[Recorded data]
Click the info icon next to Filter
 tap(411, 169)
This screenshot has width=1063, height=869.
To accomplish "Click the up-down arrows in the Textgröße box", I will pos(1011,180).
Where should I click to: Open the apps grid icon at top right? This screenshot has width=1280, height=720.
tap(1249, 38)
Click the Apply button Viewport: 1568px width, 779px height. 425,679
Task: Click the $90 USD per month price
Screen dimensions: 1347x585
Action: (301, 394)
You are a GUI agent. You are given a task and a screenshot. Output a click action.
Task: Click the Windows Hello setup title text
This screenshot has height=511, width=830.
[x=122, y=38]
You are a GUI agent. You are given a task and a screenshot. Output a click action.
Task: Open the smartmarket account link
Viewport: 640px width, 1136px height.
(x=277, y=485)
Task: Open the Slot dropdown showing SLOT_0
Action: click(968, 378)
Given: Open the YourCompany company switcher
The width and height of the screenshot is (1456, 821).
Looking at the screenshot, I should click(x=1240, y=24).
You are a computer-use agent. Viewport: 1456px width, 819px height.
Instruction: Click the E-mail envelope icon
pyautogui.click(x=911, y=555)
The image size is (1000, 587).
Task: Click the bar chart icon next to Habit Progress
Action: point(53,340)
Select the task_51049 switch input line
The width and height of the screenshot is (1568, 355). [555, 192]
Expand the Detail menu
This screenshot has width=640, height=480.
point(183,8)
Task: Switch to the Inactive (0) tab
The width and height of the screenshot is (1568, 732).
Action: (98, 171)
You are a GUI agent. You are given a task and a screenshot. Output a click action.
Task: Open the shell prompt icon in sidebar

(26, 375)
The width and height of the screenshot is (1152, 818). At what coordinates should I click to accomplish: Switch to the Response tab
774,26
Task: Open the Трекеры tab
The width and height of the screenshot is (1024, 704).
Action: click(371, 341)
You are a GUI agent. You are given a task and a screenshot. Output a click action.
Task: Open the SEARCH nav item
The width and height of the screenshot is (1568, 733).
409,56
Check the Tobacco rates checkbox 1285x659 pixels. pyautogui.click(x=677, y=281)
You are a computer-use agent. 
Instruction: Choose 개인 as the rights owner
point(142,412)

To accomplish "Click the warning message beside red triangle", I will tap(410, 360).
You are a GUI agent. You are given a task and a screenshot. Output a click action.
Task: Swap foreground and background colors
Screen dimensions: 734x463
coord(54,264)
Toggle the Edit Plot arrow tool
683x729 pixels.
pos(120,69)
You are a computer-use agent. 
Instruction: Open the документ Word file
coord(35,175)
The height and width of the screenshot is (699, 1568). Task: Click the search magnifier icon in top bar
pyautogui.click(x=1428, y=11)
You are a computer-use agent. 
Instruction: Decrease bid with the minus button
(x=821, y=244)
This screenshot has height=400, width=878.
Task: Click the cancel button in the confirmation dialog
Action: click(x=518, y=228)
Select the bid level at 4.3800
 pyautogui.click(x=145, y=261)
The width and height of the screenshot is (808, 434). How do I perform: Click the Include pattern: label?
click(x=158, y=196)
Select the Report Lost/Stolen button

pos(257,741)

JOB: Please write out every line of the material above without changing a single character.

RESULT BELOW:
Click the info icon next to Filter
 tap(411, 169)
This screenshot has width=1063, height=869.
To accomplish "Click the up-down arrows in the Textgröße box", I will pos(1011,180).
Where should I click to: Open the apps grid icon at top right? This screenshot has width=1280, height=720.
tap(1249, 38)
Click the Apply button Viewport: 1568px width, 779px height. 425,679
Task: Click the $90 USD per month price
Screen dimensions: 1347x585
Action: (301, 394)
You are a GUI agent. You are given a task and a screenshot. Output a click action.
Task: Click the Windows Hello setup title text
This screenshot has height=511, width=830.
[x=122, y=38]
You are a GUI agent. You are given a task and a screenshot. Output a click action.
Task: Open the smartmarket account link
Viewport: 640px width, 1136px height.
(x=277, y=485)
Task: Open the Slot dropdown showing SLOT_0
Action: click(968, 378)
Given: Open the YourCompany company switcher
The width and height of the screenshot is (1456, 821).
Looking at the screenshot, I should click(x=1240, y=24).
You are a computer-use agent. Viewport: 1456px width, 819px height.
Instruction: Click the E-mail envelope icon
pyautogui.click(x=911, y=555)
The image size is (1000, 587).
Task: Click the bar chart icon next to Habit Progress
Action: point(53,340)
Select the task_51049 switch input line
The width and height of the screenshot is (1568, 355). [555, 192]
Expand the Detail menu
This screenshot has width=640, height=480.
point(183,8)
Task: Switch to the Inactive (0) tab
The width and height of the screenshot is (1568, 732).
Action: (98, 171)
You are a GUI agent. You are given a task and a screenshot. Output a click action.
Task: Open the shell prompt icon in sidebar

(26, 375)
The width and height of the screenshot is (1152, 818). At what coordinates should I click to accomplish: Switch to the Response tab
774,26
Task: Open the Трекеры tab
The width and height of the screenshot is (1024, 704).
Action: click(371, 341)
You are a GUI agent. You are given a task and a screenshot. Output a click action.
Task: Open the SEARCH nav item
The width and height of the screenshot is (1568, 733).
409,56
Check the Tobacco rates checkbox 1285x659 pixels. pyautogui.click(x=677, y=281)
You are a computer-use agent. 
Instruction: Choose 개인 as the rights owner
point(142,412)

To accomplish "Click the warning message beside red triangle", I will tap(410, 360).
You are a GUI agent. You are given a task and a screenshot. Output a click action.
Task: Swap foreground and background colors
Screen dimensions: 734x463
coord(54,264)
Toggle the Edit Plot arrow tool
683x729 pixels.
pos(120,69)
You are a computer-use agent. 
Instruction: Open the документ Word file
coord(35,175)
The height and width of the screenshot is (699, 1568). Task: Click the search magnifier icon in top bar
pyautogui.click(x=1428, y=11)
You are a computer-use agent. 
Instruction: Decrease bid with the minus button
(x=821, y=244)
This screenshot has height=400, width=878.
Task: Click the cancel button in the confirmation dialog
Action: click(x=518, y=228)
Select the bid level at 4.3800
 pyautogui.click(x=145, y=261)
The width and height of the screenshot is (808, 434). How do I perform: Click the Include pattern: label?
click(x=158, y=196)
Select the Report Lost/Stolen button

pos(257,741)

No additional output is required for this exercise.